Damien, what use is that for a critique, that won't help the poet there.
---------------------------------------------------------------------

Regardless, this is a clichéd attempt at a poem, an old man going through life and dying, I even wrote one sometime before. I think it reads better as a short story than a poem, no real meaning, bad usage of words and it's just bland and meaningless. There's no poetic emphasis, read some more poetry and analyze more techniques that can help you convey meaning and understanding, rather than slamming down a clichéd fact that's been used 1000 times before.


----------



## Damien. (Aug 15, 2008)

And your post helped?

Great imagery. There. Don't capitalize every line.


----------



## JHB (Aug 15, 2008)

I'm no expert, but it seems pretty good to me! :thumbr:


----------



## MysticDreams (Aug 15, 2008)

I liked it. It reflected the cycle of life in a very well written way. I have to re-edit my own poems to take out the capitals in every line. I think I got it someplace in my head that, that was the correct way to write it. I'm not expert, and so I don't really comment too much on things at this point. However, I enjoy everything I read. It all has so much life to it.

Feed me more!

Myst


----------



## Damien. (Aug 15, 2008)

There's this bit where you overuse the word learning. And fix the caps, but I still like it.


----------



## angelnafees (Aug 21, 2008)

*well thanks every body for commenting on my poem. *

*i will post my other poems very soon...*

*its my favorite poem cuz naturally i love philosophy too much. and i am a student of philosophy. what you people think abt philosophy?*


----------



## kissmekneedeep (Aug 21, 2008)

I don't think this is very good at all.
The grammar is a mess, and there's no flow to this--it's just choppy and awkward.  As for the subject, even if you had executed it well it would be cliche...this is not only terribly cliche, but very poorly done.

Honestly, I would scrap this.


----------



## Wishing4Rain (Aug 21, 2008)

This looks like a plotline for a story to me, short or novel. Not really a poem, I have to agree with Kissmekneedeep. Scrap it. I can't say anything that hasn't been said already.

- Wishing


----------



## angelnafees (Aug 22, 2008)

Kissmekneedeep thanks too much for criticising me. I deserve it cuz i am not an English speaker. I live in a small village in pakistan where education has no value to people. Our language is Torwali but our national language is Urdu. 

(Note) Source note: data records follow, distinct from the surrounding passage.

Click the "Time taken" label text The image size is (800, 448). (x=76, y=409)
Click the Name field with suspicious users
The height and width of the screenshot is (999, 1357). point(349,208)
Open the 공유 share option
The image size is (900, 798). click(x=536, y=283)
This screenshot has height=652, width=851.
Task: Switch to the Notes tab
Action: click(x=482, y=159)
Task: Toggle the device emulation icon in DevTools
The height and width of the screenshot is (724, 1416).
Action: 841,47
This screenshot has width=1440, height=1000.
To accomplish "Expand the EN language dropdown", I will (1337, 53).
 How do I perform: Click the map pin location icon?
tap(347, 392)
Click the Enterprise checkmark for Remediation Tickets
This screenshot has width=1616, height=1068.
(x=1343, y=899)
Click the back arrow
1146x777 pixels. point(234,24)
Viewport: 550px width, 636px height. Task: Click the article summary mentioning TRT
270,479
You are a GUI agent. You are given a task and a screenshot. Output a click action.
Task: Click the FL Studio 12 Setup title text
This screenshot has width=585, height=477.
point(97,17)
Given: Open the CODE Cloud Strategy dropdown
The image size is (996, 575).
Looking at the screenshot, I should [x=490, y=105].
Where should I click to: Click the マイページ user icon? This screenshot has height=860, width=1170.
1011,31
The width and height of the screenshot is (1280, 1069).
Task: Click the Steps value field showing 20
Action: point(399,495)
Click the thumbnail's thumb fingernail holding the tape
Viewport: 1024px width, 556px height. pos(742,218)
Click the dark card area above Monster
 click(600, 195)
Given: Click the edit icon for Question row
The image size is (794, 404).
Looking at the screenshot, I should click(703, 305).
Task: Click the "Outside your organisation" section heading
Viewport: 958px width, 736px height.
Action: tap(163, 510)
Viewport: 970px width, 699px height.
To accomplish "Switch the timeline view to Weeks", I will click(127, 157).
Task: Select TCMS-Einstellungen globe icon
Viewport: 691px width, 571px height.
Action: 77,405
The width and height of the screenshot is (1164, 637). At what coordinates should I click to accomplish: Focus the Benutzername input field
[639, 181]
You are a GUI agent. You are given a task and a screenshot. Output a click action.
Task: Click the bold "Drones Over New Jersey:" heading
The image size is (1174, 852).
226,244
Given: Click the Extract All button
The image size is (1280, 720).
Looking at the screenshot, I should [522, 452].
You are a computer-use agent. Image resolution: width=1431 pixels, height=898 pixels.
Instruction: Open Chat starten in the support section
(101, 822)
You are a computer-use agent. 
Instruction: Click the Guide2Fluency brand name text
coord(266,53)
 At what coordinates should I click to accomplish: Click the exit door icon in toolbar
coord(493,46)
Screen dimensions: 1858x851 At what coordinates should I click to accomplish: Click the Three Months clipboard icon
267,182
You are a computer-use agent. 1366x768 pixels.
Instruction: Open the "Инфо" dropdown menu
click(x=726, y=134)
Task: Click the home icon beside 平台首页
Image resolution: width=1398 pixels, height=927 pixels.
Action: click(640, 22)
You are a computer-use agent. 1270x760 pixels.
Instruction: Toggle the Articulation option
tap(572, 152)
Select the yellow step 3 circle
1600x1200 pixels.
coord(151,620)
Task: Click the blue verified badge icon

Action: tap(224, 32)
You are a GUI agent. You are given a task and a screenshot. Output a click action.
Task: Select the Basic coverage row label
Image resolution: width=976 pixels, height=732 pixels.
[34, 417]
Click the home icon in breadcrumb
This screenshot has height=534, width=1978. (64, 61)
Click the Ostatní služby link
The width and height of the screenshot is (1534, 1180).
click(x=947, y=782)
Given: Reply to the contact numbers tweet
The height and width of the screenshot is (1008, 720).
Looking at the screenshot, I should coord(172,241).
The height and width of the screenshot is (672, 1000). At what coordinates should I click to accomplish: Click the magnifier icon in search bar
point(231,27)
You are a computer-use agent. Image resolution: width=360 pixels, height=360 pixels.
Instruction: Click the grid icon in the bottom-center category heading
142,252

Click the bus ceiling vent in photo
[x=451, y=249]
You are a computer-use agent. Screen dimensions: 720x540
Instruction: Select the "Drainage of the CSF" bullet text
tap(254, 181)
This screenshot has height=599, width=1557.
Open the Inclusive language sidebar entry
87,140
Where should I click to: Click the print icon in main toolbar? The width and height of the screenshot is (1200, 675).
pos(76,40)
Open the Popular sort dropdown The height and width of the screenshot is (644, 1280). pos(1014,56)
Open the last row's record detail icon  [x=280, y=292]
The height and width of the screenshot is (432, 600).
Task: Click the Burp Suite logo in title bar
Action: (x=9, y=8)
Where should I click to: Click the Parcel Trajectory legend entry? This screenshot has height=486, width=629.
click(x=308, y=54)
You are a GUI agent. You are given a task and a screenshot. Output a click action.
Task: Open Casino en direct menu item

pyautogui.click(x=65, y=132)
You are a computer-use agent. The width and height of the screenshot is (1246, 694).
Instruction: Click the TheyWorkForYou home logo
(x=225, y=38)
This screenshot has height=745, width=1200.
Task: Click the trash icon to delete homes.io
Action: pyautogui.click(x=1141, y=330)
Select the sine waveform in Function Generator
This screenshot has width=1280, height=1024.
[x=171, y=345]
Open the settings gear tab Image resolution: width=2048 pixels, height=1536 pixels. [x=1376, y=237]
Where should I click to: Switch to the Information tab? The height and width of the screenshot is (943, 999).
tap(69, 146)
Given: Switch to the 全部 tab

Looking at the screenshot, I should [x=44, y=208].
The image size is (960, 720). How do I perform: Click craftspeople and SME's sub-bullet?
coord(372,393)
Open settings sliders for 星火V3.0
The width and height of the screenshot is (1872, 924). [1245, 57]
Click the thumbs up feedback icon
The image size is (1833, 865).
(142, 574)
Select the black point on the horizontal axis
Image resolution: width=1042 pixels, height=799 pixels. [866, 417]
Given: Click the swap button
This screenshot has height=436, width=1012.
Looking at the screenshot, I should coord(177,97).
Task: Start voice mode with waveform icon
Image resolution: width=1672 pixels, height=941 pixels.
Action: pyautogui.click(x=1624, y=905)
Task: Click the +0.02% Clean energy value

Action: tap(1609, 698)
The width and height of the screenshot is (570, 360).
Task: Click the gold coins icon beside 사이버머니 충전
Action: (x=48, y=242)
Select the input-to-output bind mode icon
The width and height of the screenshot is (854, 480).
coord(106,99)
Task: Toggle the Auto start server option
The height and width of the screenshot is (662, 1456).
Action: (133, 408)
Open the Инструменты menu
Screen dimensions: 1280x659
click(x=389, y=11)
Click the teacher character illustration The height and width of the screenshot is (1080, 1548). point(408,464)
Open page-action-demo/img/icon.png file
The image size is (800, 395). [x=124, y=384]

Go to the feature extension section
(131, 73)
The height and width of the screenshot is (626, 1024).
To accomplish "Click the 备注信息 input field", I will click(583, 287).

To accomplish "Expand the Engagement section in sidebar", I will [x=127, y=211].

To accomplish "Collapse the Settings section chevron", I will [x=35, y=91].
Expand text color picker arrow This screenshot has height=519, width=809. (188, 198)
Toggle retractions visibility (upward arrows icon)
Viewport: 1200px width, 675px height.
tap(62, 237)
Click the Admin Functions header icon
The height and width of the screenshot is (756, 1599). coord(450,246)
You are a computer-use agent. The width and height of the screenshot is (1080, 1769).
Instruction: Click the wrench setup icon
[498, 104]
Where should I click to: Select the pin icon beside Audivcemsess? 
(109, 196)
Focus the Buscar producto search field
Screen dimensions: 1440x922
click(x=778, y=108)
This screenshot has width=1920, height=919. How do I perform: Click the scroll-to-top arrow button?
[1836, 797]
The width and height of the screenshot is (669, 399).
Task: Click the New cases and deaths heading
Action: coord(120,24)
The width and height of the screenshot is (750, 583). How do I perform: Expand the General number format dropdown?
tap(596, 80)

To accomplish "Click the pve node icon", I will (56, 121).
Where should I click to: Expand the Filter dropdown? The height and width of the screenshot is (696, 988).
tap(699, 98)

As I am 16 years old so i have learnt a little bit about english literature. But i will improve in my further years.....


----------



## comma127 (Sep 26, 2008)

are u frikkin serious? for a non- english speaker that's awesome!


----------



## angelnafees (May 18, 2010)

thanks cooma127?????


----------



## Martin (May 18, 2010)

Hey Nafees (if that's your name?)

I see you've bumped up an almost two year old piece. I think you should leave this behind as it is so old, and I must agree with the critique, that this piece reads very poorly as a poem. However, since it's so long ago I'd love to see you write and post some new work. No doubt you can do a lot better, even if you haven't been practising. Philosophy and poesy are definitely good friends 

I'm myself also not a native English speaker, though where I'm from the English language is used a lot.

Kind regards,
Martin


----------



## angelnafees (Mar 13, 2015)

It seems too odd to reply to this thread after a very long time. But now let me try to put in something new.


----------



## QDOS (Mar 13, 2015)

angelnafees – as a second language and for a sixteen year old in 2008 your English did you credit. I wonder if you manage to pursue your interest in Philosophy. I suspect written in Torwali or Urdu it would lose some of it awkwardness in term of its English presentation. However a little tidying up it would be an acceptable freeform verse. Actually with my Philosophers hat on I liked it. Look forward to seeing new works and how you might have matured. See below for my suggestions on this old one. 

*A Philosopher's Life *
In the darkness of the woods,
I saw a man, with long hairs and a beard.
He wanted to find out the truth of Nature.
Then one day he realized,
What he had learned was nothing just copying from others.
He shed tears and become disheartened.
He thought he had learned nothing,
And would never be someone knowledgeable.


But one day,
He was taught philosophy - the true knowledge.
He was at once gratified,
And he continued his journey with a new life,
With a new passion for learning.
Finally he achieved his goal of true wisdom,
And so he died peacefully and joyfully.

  QDOS


----------